Free-breathing and continuous acquisition using golden-angle radial sparse
parallel (GRASP) is an alternative and has the potential to reduce motion artifact in arterial phase
imaging2. Accurate timing for capturing arterial phase is important
in reconstruction of continuously acquired data. In this abstract we study a retrospective
reconstruction technique that first identifies the timing of contrast
enhancement, adjusts time offset in raw data, and reconstructs arterial phase
images with different temporal windows. Methods
Gadoxetic acid-enhanced liver MRI data were acquired during
free breathing using a 3D stack-of-stars golden-angle radial sequence on a Philips Achieva
3T scanner. Sequence parameters were as follows:
scan time = 1:04, TR/TE = 3.5/1.51 ms, total radial spokes = 379, partial
k-space along slice encode = 41/52, flip angle = 10°, image
matrix = 504 x 504 x 52, reconstruction voxel size = 0.73 x 0.73 x 2.0 mm. We scanned five healthy volunteers, and the MRI
protocol included other routine abdominal MR sequences: T2 weighted imaging,
diffusion weighted imaging, eTHRIVE DCE imaging, etc. The
BART parallel imaging compressed sensing reconstruction was adopted for the improvement of spatial and temporal resolution and was implemented in MATLAB3.
(Identification of maximal aortic enhancement frame) We reconstructed
a single slice with temporal resolution of 21 spokes (i.e., 3.5 sec) and measured
average signal in the aorta region of interest (ROI) at every frame. The time frame corresponding to the maximum aorta signal served
as a reference for determination of arterial phase images. (Retrospective reconstruction with different temporal windows) Based
on the peak enhancement frame, we adjusted time offset in the raw data and
reconstructed images using parallel imaging compressed sensing. Temporal
windows of 55 and 70 contiguous spokes were considered for image quality comparison. Temporal total variation was used for
reconstruction. Results and Discussion
The aorta
ROI is shown in Fig 1a. The time intensity curve shows the pattern of
contrast enhancement followed by contrast decay (Fig 1b). Although the 21-spokes
reconstruction is highly under-sampled, it produces acceptable image quality in
the aorta ROI and enables the identification of peak arterial enhancement
with high temporal resolution. The peak enhancement frame served as a reference
time point. Based on the reference time point (see the red dashed line in Fig 1c), we assigned the temporal
frames in the raw data. Fig 2 shows
comparison of different temporal resolution reconstructions from the same
continuously acquired raw data. The 55-spokes reconstruction shows that the
enhancement of hepatic vessel first occurs in 10.1 – 20.2 seconds while the 70-spokes reconstruction does exhibit the enhancement pattern in 0-12.8 seconds.

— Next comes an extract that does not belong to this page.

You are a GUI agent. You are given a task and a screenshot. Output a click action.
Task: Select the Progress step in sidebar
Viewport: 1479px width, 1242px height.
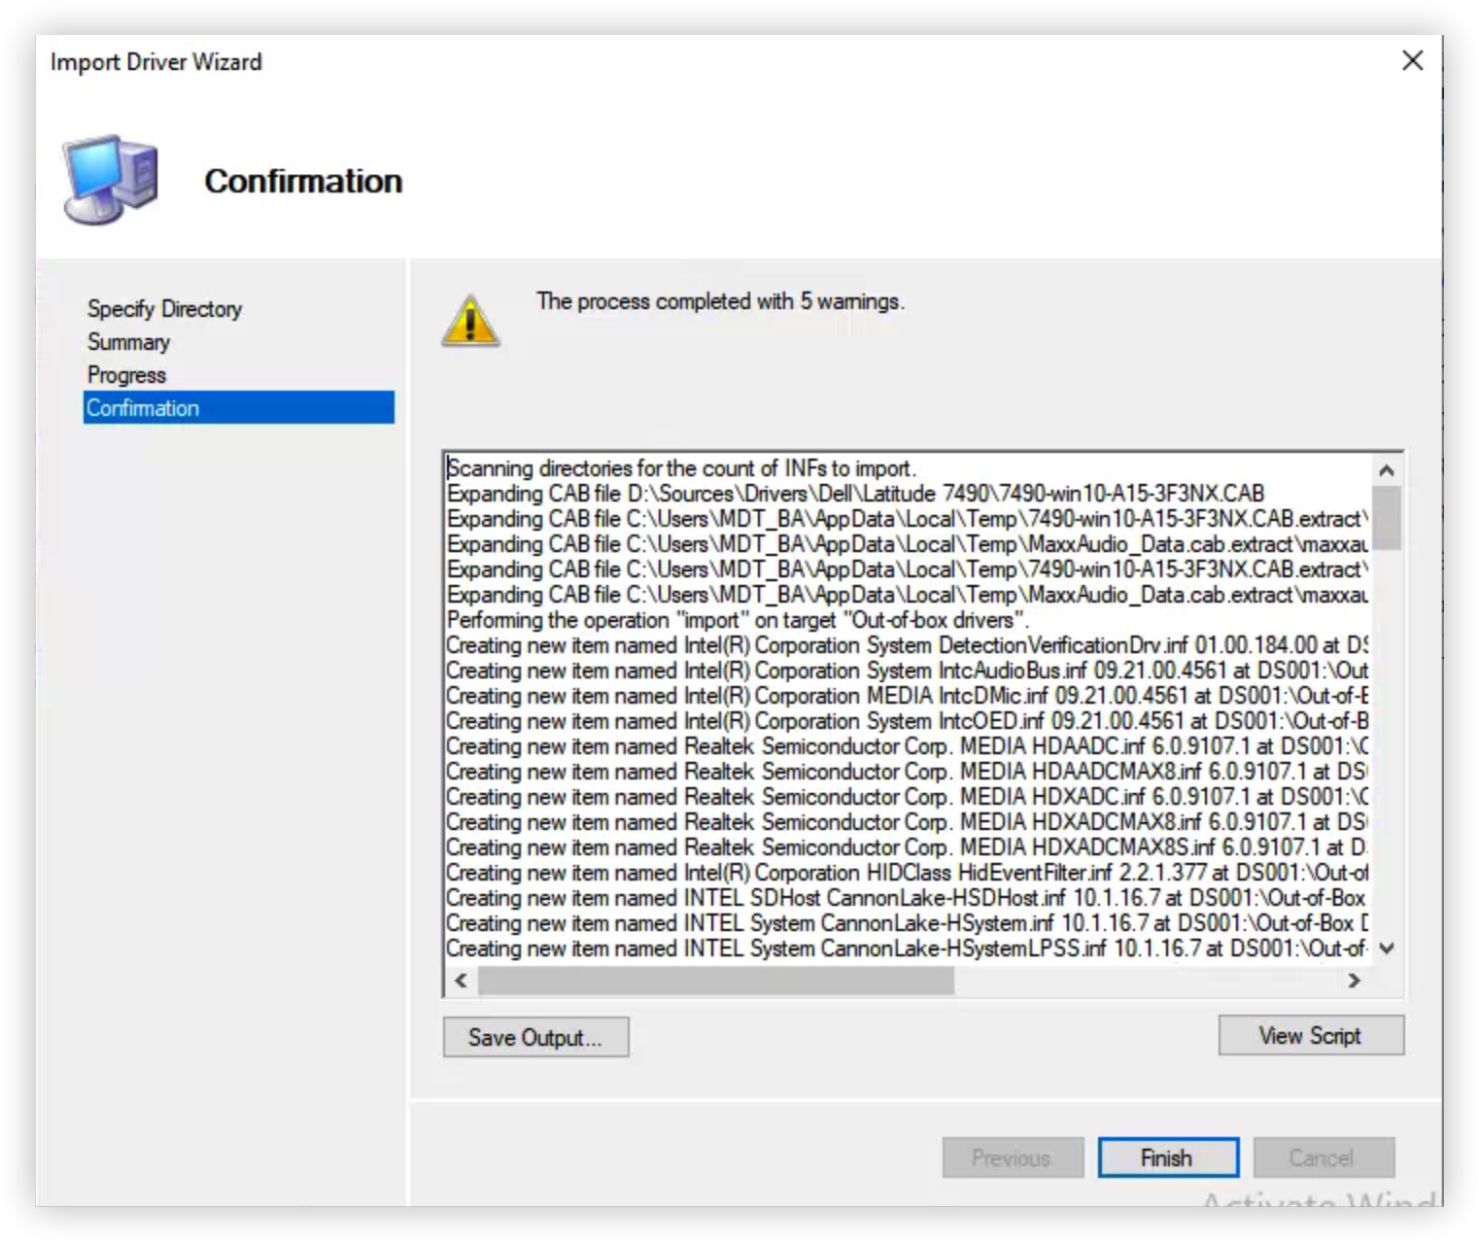click(126, 374)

This indicates that the enhancement in the hepatic vessel starts to occur between 10.1 and 12.8 seconds. The
70-spokes reconstruction suggests that higher SNR image can be obtained with longer temporal window in late hepatic
arterial phase in which its contrast change is relatively slower than early
arterial phase. In this work, we have not
addressed artifact issue resulting from respiratory motion. We will incorporate a
self-gating technique4 into reconstruction and study its effect on image quality.
Conclusion
We have demonstrated that the identification of peak aortic enhancement is feasible with high temporal
resolution reconstruction of continuously acquired golden angle radial sequence
data. The peak enhancement time
information can provide a reference time point. Subsequent retrospective
reconstructions with different temporal windows offer flexibility in selecting images
from early arterial and late arterial phases. Acknowledgements
No acknowledgement found.References
[1] Pietryga et al.,
Radiology 2014:271(2):426-434. [2] Chandarana et al., Investigative
Radiology 2013:48(1):10-16. [3]
Uecker et al., ISMRM 2015 p2486. [4] Feng et al., MRM 2016:75:775-788.